§ **提供テキスト**
飲食店の「客単価はこちらで設定することが出来る」│カフェ開業メソッドvol.10
これから開業計画を立てようとしてる人にとって、売上の予測、つまり何人の人が来店し、いくら使うのか(客数×単価)ということを机上の空論ではなく、なるべく正確に知っておきたいと思っていることでしょう。もちろん私もそうでした。
融資の際の事業計画にしても「売上予測」が必須項目です。「そんなもんやってみなきゃわからんちゅうに!」が地球上全開業希望者共通ワードでしょう。もちろん、融資する側がそれを訊きたいという心情ももちろんわかりますし、それ以前に何より店をやろうとしている自分自身が知りたくてしょうがないでしょう。
私もこの部分に関しては無数の本や人間その他様々な情報をアンテナ張り巡らして貪欲に得ようとしてきましたが、いかんせん話がやはり他人の家に土足で踏み込むような感じもあるわけで気を遣いますし、また気を遣うべきだと思います。

§ **抽出データ**
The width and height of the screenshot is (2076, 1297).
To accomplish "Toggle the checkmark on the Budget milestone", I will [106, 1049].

--

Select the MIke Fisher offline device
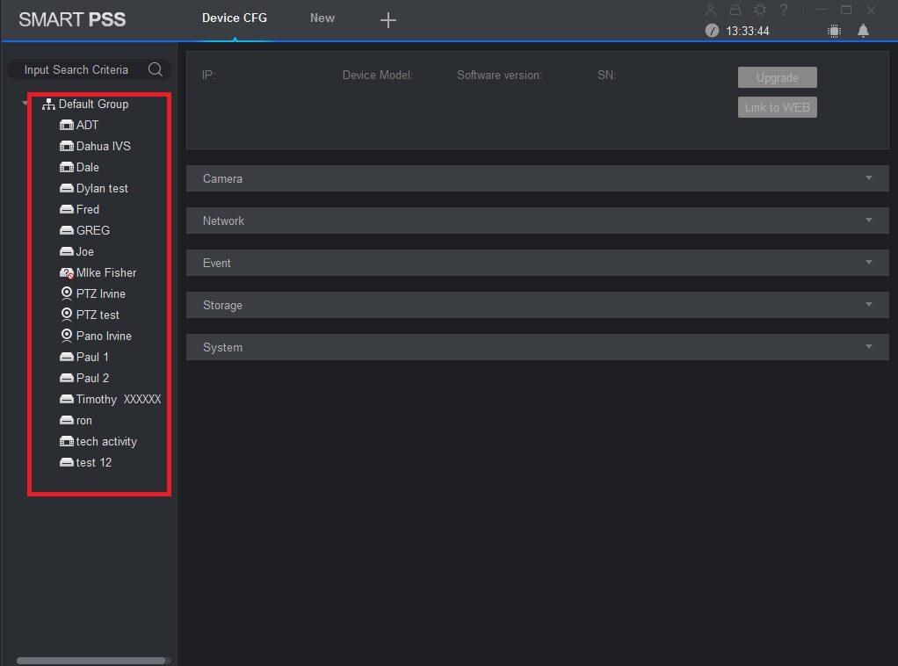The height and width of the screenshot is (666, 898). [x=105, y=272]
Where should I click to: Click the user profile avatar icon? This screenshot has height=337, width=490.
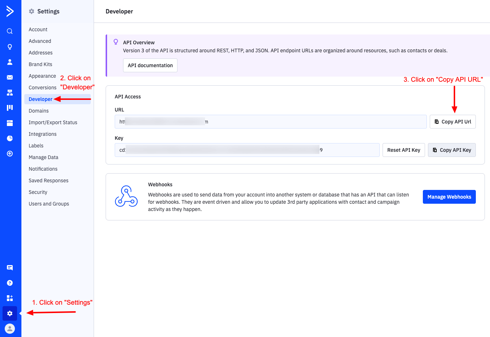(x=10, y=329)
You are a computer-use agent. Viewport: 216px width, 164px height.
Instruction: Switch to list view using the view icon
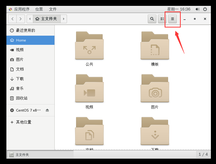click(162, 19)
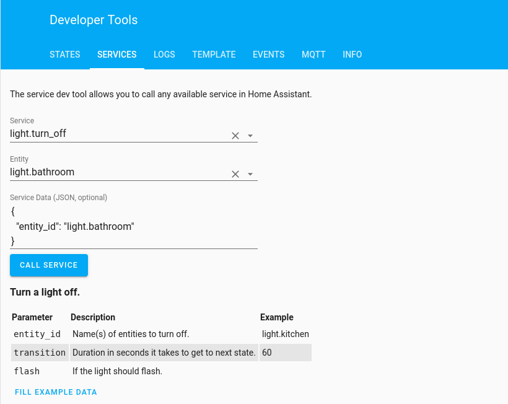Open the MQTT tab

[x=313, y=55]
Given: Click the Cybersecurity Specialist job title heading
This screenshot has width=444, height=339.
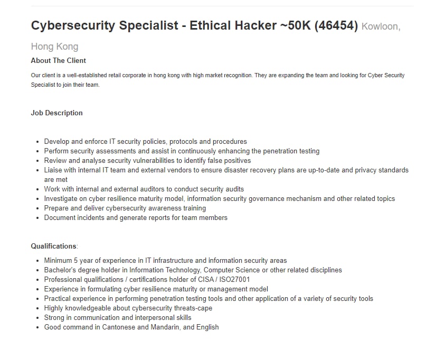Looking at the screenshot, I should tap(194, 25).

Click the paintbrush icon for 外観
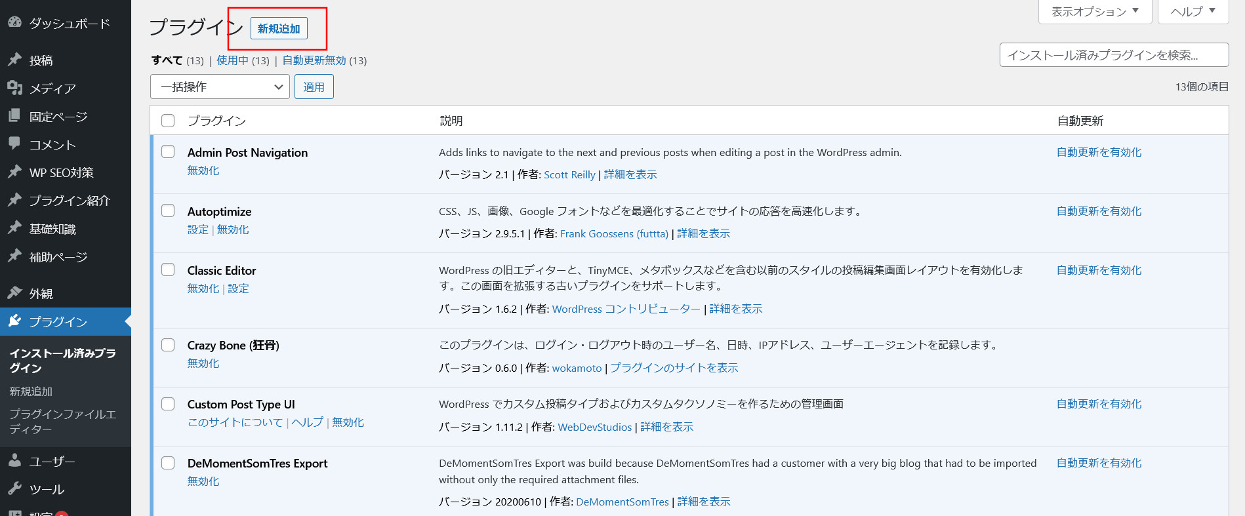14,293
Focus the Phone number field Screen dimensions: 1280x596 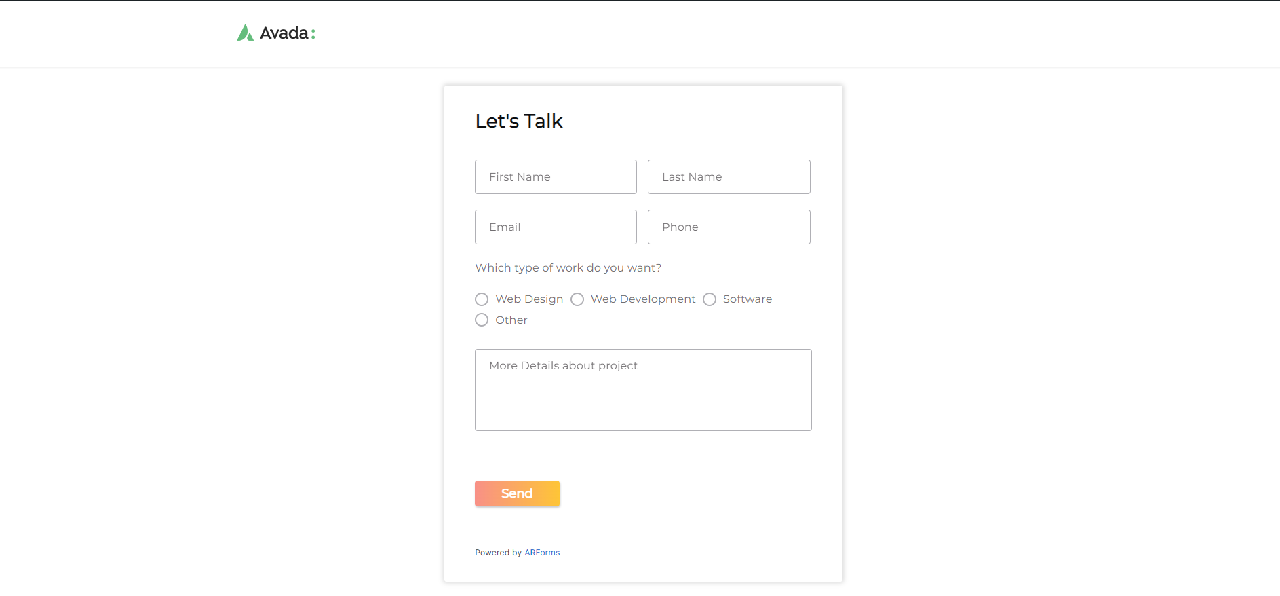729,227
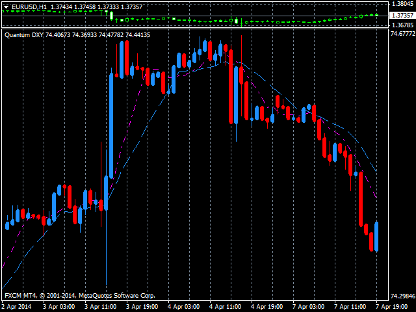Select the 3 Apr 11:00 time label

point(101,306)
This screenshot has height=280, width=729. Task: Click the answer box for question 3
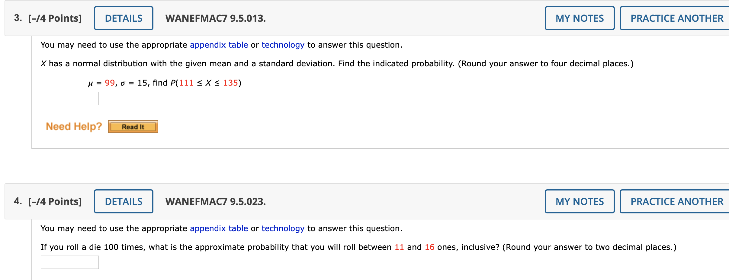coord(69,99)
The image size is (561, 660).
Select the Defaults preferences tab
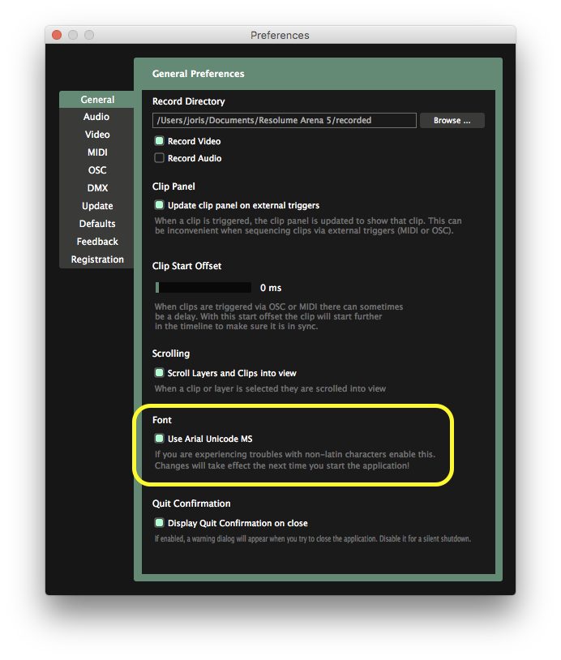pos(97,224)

§ **課題**
提供テキスト(カフェ開業の売上予測)によると、筆者は売上に関する情報を他人から集める際に気を遣うという。その理由を提供テキストの説明に沿って一文で述べよ。

§ **解答**
その種の話題は、他人の家に土足で踏み込むような感じがあるからである。